With a large city staff to lead, a host of community leaders to get to know and some significant challenges on the horizon — among them a looming $13.2 million budget gap — he said he’s come across an axiom about the town that rings true: “Prioritization is easy in Santa Monica because everything’s number one.”
In a wide ranging discussion in his office this week, Gould told the Daily Press about his first days on the job, his view of City Hall’s relationship with the community and, well, his priorities for the coming year.
With the City Council beginning to formulate next year’s budget, Gould said one of his first tasks has been to put City Hall’s financial picture in context.
“We have a budget gap now, and it’s real and it must be addressed,” he said.
But that doesn’t mean City Hall is facing severe cuts that will change the face of the city.
“It’s not a crisis. It doesn’t mean wholesale loss of dear projects, services and activities,” he said.
He plans to continue the practice of holding community budget meetings leading up to the June deadline to adopt a 2010-2011 budget, though he may tinker with the format.
At the meetings he said his aim will be to engage community members by getting them to think about tradeoffs, since City Hall’s revenue shortfall means difficult decisions will have to be made.
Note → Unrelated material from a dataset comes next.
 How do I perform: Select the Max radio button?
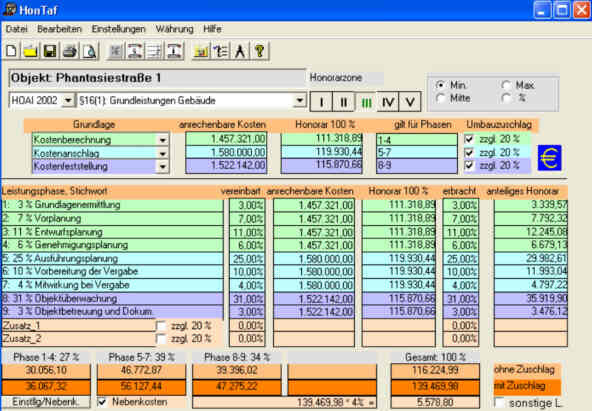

He said he wants to learn what services people are willing to give up and what services they’re willing to pay more to keep.
“I’d like to figure out a way, through civic engagement, to get the residents to make the kind of decisions that the council is making where they have to balance” program wishes with budget realities, he said.
He said resolving City Hall’s shortfall will probably take 18 months and involve the careful use of reserve funds in addition to cuts, which he said he expects to make “around the edges” without having to resort to layoffs or furloughs.
There is a “soft hiring freeze” in effect, he said, which means public safety positions will be filled but vacancies that arise in other departments may remain open.
When it comes to interacting with community groups, the new city manager said he sees value in getting out of the office to visit with neighborhood councils, business groups and political organizations as much as possible.
“I don’t know that City Hall can exist by having relationships with just some groups in town and shunning others,” he said. “We have to be open to everybody.”
Considering the breadth of City Hall’s services, he said it’s important to recognize the role businesses play in making the City Council’s vision a reality.
“If people want all of these services, programs, facilities [and] amenities, then they need to worry about the local economy and they need to be somewhat open to local business changes and expansions,” he said.
With the City Council expected to adopt the long-studied Land Use and Circulation Element (LUCE) this year, he said he believes City Hall will soon have a blueprint for development that achieves the appropriate balance of protecting neighborhoods while permitting a limited amount of smart growth.
“The LUCE is, I think, a very ingenious, creative means of trying to have it both ways,” he said.
For the time being, Gould is staying in a hotel during the week and commuting home to his family in San Diego on weekends. He and his wife plan to move to Santa Monica this summer after their daughter, the youngest of the couple’s two children, graduates from high school.
Leading Santa Monica, he said, is like stepping into a dream job.
“This is as good as it gets, I think, in city management. As I’ve looked around I don’t think there’s another California city that’s got as much going for it as Santa Monica, so I couldn’t feel more fortunate ... to have this opportunity come.”